So what I find out, later, when I have come back at 6:30 for the evening service, is that this synagogue was built in 1912, and its congregation consists of a population I have read about and have been looking for ever since I got here: the descendants of Jews who wound up on the Western coast of India in 200 BC, in the wake of the Babylonian exile. I'm not really sure how their history worked, or how much of a Jewish identity they maintained in the two thousand years before European Jews found them and taught them how to do Judaism European-style, but I think their identity, theology, and also their population, were bolstered over the years by contact with Persian and other central Asian Jewish trading populations, who set up trade routes and built communities in the coastal cities here. In fact maybe they are mostly the descendants of these medieval traders. I really don't know. All I know is that before 1912 they didn't have a synagogue in Pune and just had services in private homes, and that attending the service there was one of the most identity-bending things I've ever done. Imagine going to the weirdest place you've ever been to in your life, spending a few weeks there until you just start to adjust to it, and then suddenly finding a part of it that is intimately enmeshed with one of the deepest parts of your childhood. These people were Indian--they looked Indian, they spoke Marathi, their body language was Indian. But they wore yarmulkes and chanted familiar Hebrew prayers and talked to me about Israel and the Torah. (Actually they didn't look entirely Indian. I swear there was a moment when the Rabbi looked exactly like an Indian uncle Franklin.) There were only about five old men at the service, but halfway through a young Indian couple walked in, the woman in traditional Indian clothes, and they got the rabbi's blessing during the service and said some prayers in Hebrew and walked out, and I found out later they were recently married, and Jewish. Do I have anything in common with these people? Should I feel anything in common with these people? Do I feel anything in common with these people? I don't know the answers to any of these questions.

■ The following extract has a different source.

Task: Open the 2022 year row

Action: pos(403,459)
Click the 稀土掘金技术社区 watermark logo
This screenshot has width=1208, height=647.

And I guess that's sort of a poetic way to wrap up my time here in Pune--bringing it all full circle and still being kind of confused. This will probably be my last blog post. Friday afternoon I take the train to Bombay, and early in the morning I fly to Calcutta for two days (Live goat sacrifices at the Kali temple every Saturday! Be there.) and then I come home. There are so many things I still want to do in Pune, and there are many places across India I still want to visit, but I guess they'll have to wait for other trips. For this week, I'm posting two small photo albums I have been putting together over the summer. The first is a collection of random shots from around Pune and some of my trip to Bombay. The second is an album of some of the hilarious signage I have seen while here. If I get a chance I may post about my time in Calcutta, but probably I will just see you all in New York or Boston in the next week or two. Thanks for reading!
Tuesday, August 4, 2009
The Shakedown or Cop Calculus
Today is a holiday in Maharashtra and our classes are cancelled for the day. Yesterday after class I went home and got a little work done, and then I went to meet up with Sam and Cary to hang out and figure out what we were going to do with our free night. We talked about a lot of things, and eventually fell to talking about all the music we like that we haven't heard in a while, and we suddenly had the great idea to ditch all of our more ambitious plans for the night and just get some beer, go to Sam's porch, play some cards and listen to some records, which idea we were all very pleased with. So with our decision made we headed back to my house, grabbed a little to eat, and then headed to the liquor store to get some beer.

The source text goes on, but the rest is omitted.